**Excerpted text:**
I couldnt remember the rules and ways of keepin the life in life and thats your friends and relationships that you mantain. And they are worth it now i know after getting out of my hole. But i built the hole, it wasnt something bad but something i had to do so i could keep myself alive. I did manage to allow myself room to expand and understand why it takes time to heal. I study the subject of Islam, the entire subject it history, the book of Alllah, i learn the arabic text as a language and its interpertation. how it was collected into a book, comparative religions and what Islam is.
Now i could simpily say that i study the Quran, but i just dont do that. I hate that label they give you here especially in Pakistan when someone says " what do you do?" then you say oh i am studding the Quran, and they sorta say oh thats good and look at you with some kind of dissappointment. Okay maybe i have had to many rishata situations in which i sit there being checked out and pop goes the weasal with that QS. Specially because i am graphic designer by profession and not saying that i am working at some top agency some how gets me those faces.
Yes i would be working somewhere and maybe i would have been really good at what i did but mentally i dont know where i would be. And yes my mother pushed me with no choice to take two years out of my life that always went my way to study my religion. At first i was excited just because it had been almost 7 months of rehab at home, getting back to myself also i was involved with someone which was very serious who i thought was hope for a future and support to change my ways. So i didnt mind doing so much listening for once to my mother cause she was listening to me about this possible future. So i guess i was happy being good cause the two people i did care about geting me through a hard 7 months were there.

**To do:**
[1] Answer from the personal account of studying Islam:
(a) What is the writer's profession?
(b) For how long did the writer's mother push the writer to study religion?
(c) How long had the writer spent in rehab at home?
[2] Summarize the personal account of studying Islam in two sentences.
[3] Extend the personal account of studying Islam, picking up right after its final sentence.
The data that comes after this text isn't needed for any of the work here.

**Data block:**
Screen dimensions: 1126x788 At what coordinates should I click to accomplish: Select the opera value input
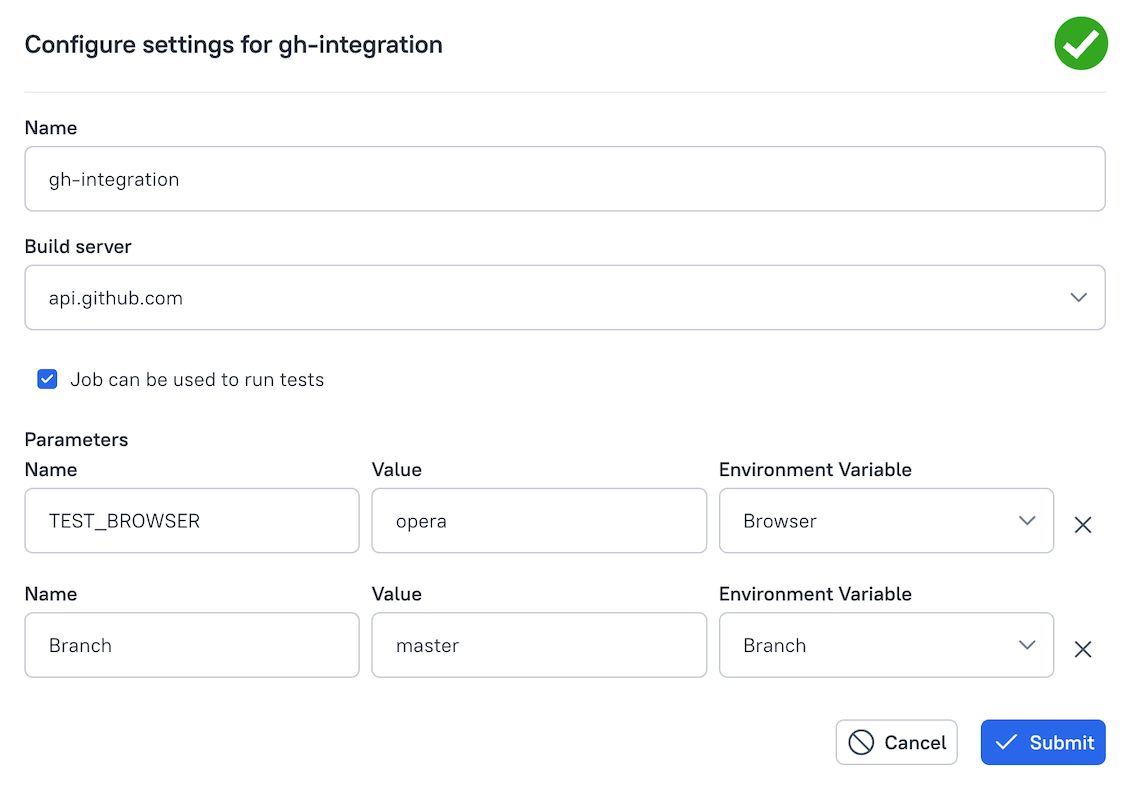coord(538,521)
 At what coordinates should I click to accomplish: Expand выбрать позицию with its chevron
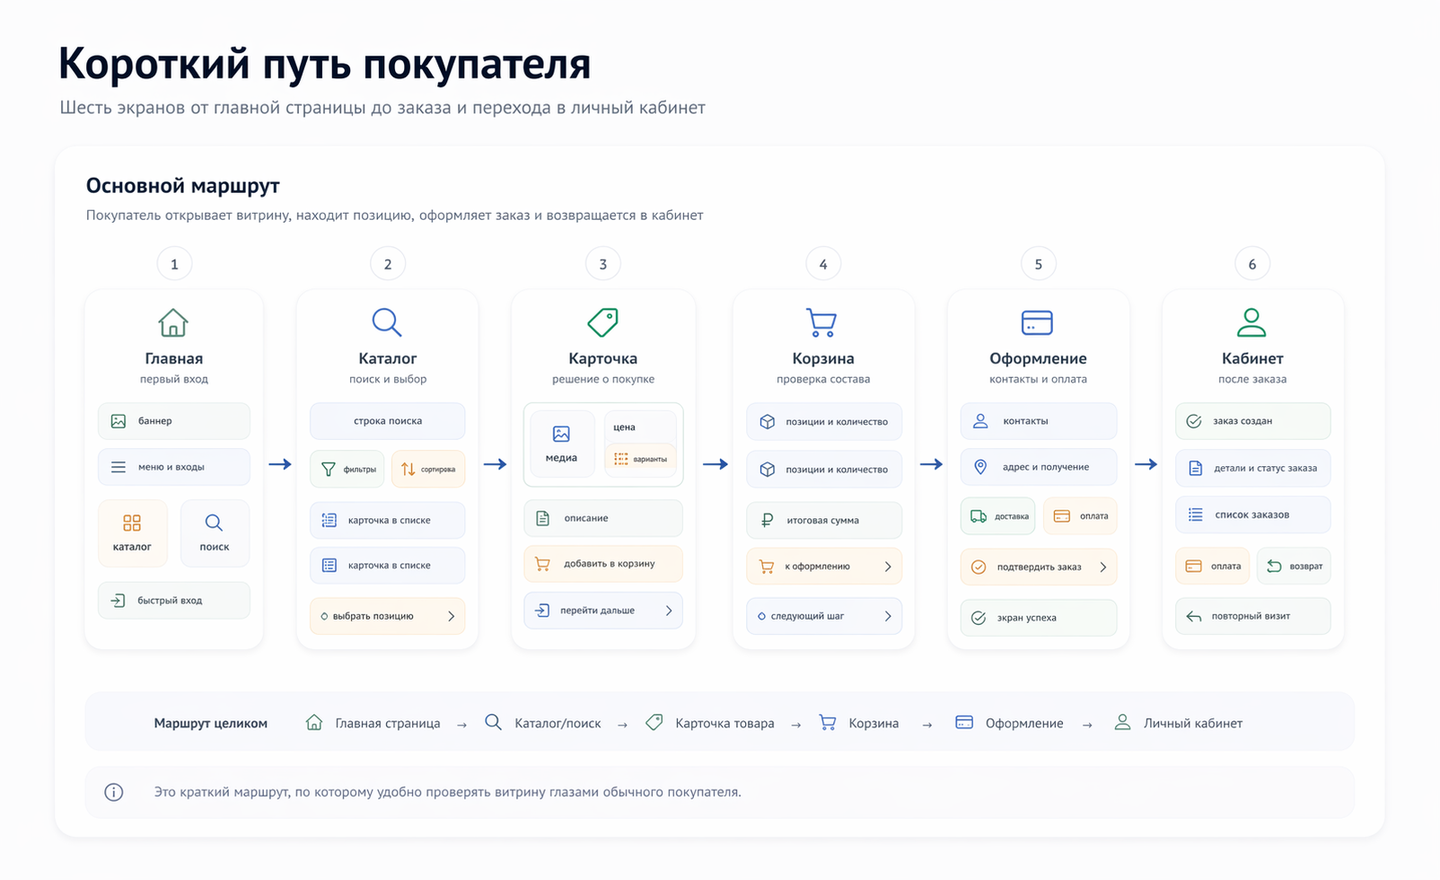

**Answers given:**
[1]
(a) Graphic designer.
(b) Two years.
(c) Almost 7 months.

[2] After withdrawing into a "hole" in order to stay alive, the writer studies the whole subject of Islam, including its history, Arabic, the Quran's collection and interpretation, and comparative religion. The writer dislikes the disappointed reactions this study gets in Pakistan, especially as a graphic designer not working at a top agency, and recalls agreeing to two years of religious study at the mother's insistence after almost 7 months of rehab at home, supported by the mother and a serious partner.

[3]
Until a month later when my future fell through breaking my heart and leaving me own my own. Ever since my life has been this struggle that i thought i would never break free from. I thought i would never break free from myself and this heart break inside that was so unexpected. All i had was my mother to console me and push me to stay on with i had started. Things can only get better when your striving for the good, that what she said and my heart would heal. She told me Allah never burdens any soul what they cant handle and i was the strongest girl she knew. I am strong and i have been through things people couldnt imagine sometimes i cant.
But today was unexplainable because my heart opened agian and i found out that there were people out there that cared and have been looking for me. Actual looking for me .... i have been looking for something. So far when i have been trying it didnt seem to fill this vastness inside, but tonight some of it filled.